Game Engine available in mobile and PC that was released in 2020

Fancade is a 2020 mobile video game and game engine that enables users to create games using an intuitive visual scripting system. It was developed by Swedish developer Martin Magni, best known for Mekorama, and released on April 29, 2020. Early development under an early access period started in 2017. Over time, the project has expanded with contributions from other developers and is now headquartered in Linköping, Sweden.

Fancade combines gameplay and game creation in one platform, offering user-generated games across various genres, including puzzles, action, racing, platformers, and sandbox games. It is available on iOS, Android, and web browsers, providing cross-platform support for both creators and players.

As of 2026, the iOS version of Fancade is distributed on the App Store Store by Poki B.V., while the Google Play version is distributed by WebVentures B.V.

==Gameplay==

Fancade offers a wide array of gaming experiences through its diverse game modes, including:

- Quest: A single-player mode where players progress through a series of community-created games and challenges. Stars are unlocked once games are cleared, which in turn can be used to unlock new worlds with new games. Some of the most famous games include Drive Mad, Longcat, and Odd Bot Out. Quest has at least 50 unique games with 1,000 levels comprising them.
- Battle: A pseudo-multiplayer mode where players compete to beat other user's high-scores on a game.
- Arcade: A mode featuring a curated collection of popular and trending mini-games created by the community.
- Build: The in-app game creation system, Fanscript, which allows users to design and share their own games.
- You: A personalized mode where players can view their account, friends and followers, see other user's activity, and turn off music or sound.
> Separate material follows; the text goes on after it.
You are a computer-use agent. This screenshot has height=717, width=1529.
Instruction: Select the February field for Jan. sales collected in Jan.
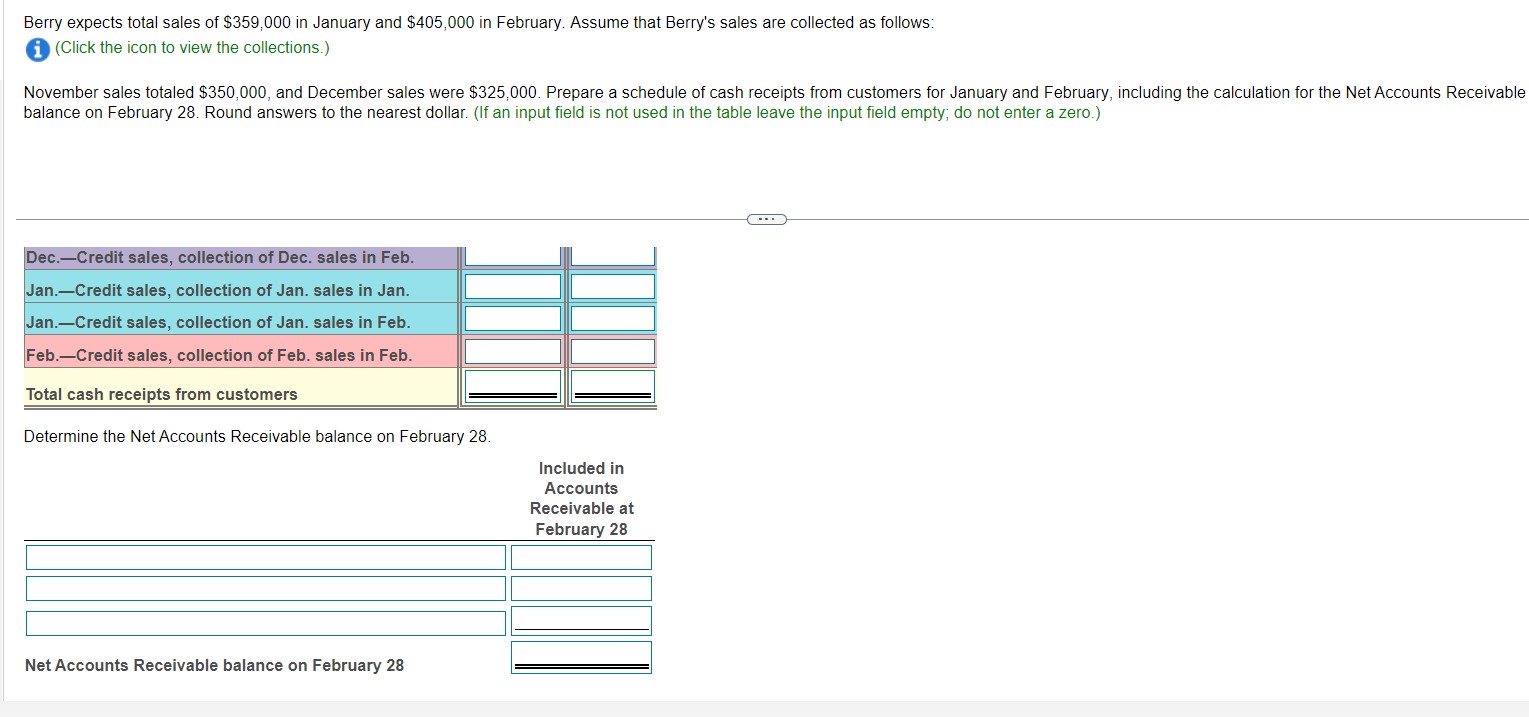coord(612,287)
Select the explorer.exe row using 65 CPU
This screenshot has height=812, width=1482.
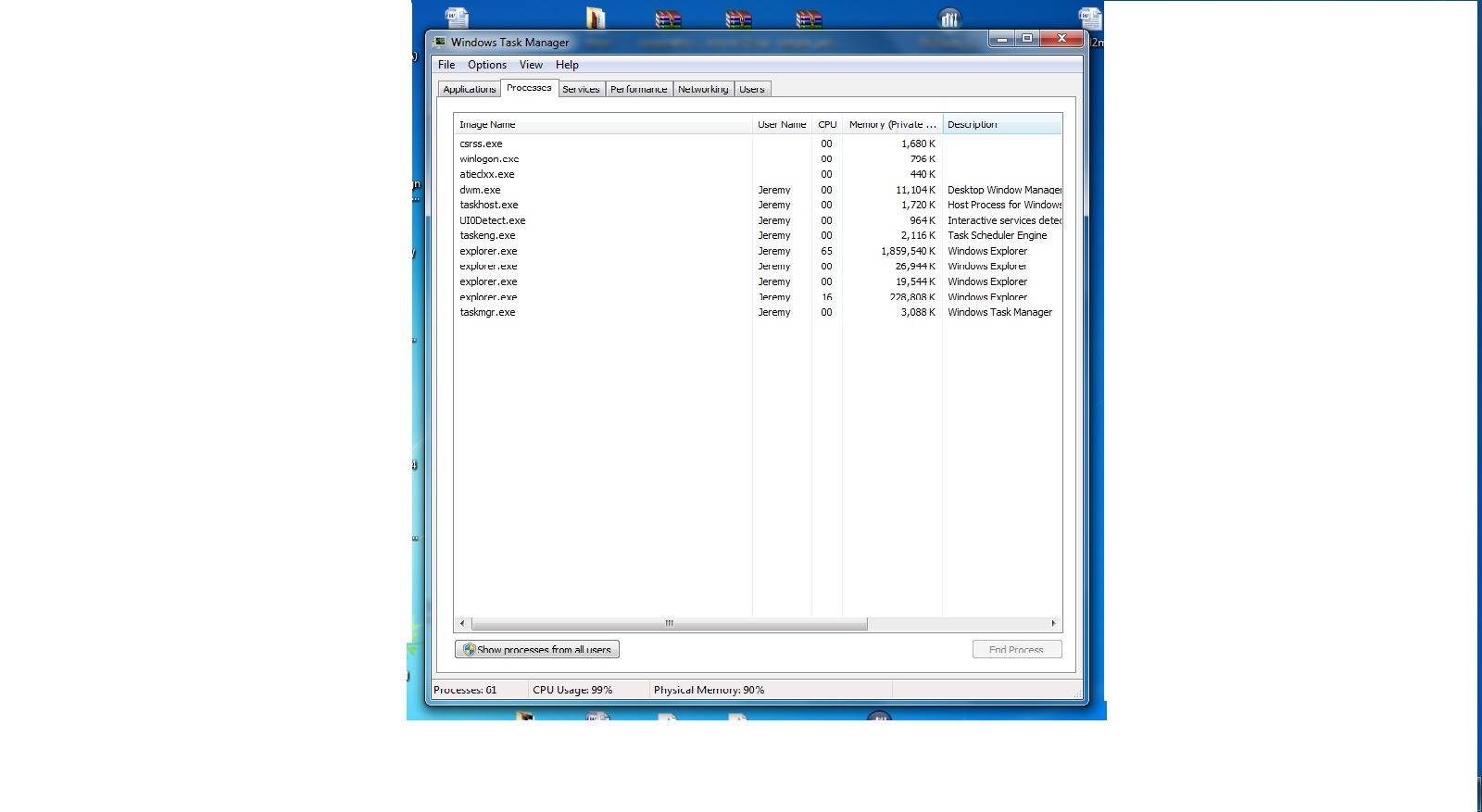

The platform's accessible editor and scripting tools enable users to design games without prior programming knowledge.

==Companies==

Fancade AB is a Swedish video game company founded in 2024.

===Origin ===
Fancade began as a game project created by Swedish developer Martin Magni, known for earlier titles like Mekorama. Fancade's early development started around 2017, with a public release in April 2020 on iOS, Android, and web platforms.

===Ownerships===
Acquired by Martin Magni AB since 2024 20% stakes, Fancade Group AB since 2024 26% stakes, and SoftBank Group Corp. since 2025 20% stakes.

==Reception==
Fancade has been widely praised for its innovative design and accessibility. It won the Google Play Best of 2020 award in the category of Best Innovative. The game was also featured as a Game of the Day on the App Store, highlighting its high-quality design and broad appeal.

Critics have commended Fancade for its creative potential and engaging gameplay. Games Finder awarded it an 8.5 out of 10, describing it as "a free-to-play mixture of puzzles and mini-games" with "fantastic tools to create, share, and explore community-made creations".

TouchArcade called it "an ambitious project" and praised its unique approach to game creation and sharing. Similarly, Edamame Reviews described it as "the only mobile game you'll need in 2020," emphasizing the standalone quality of its mini-games.

Macworld described the game as "gaming for the short attention span generation" and "the App Store reimagined as WarioWare". In Android Central's "Android Game of the Week" series, Fancade was described as "an ambitious project that is both a growing collection of simple and fun casual games and also a visual scripting platform that enables anyone to design and publish their own homemade games".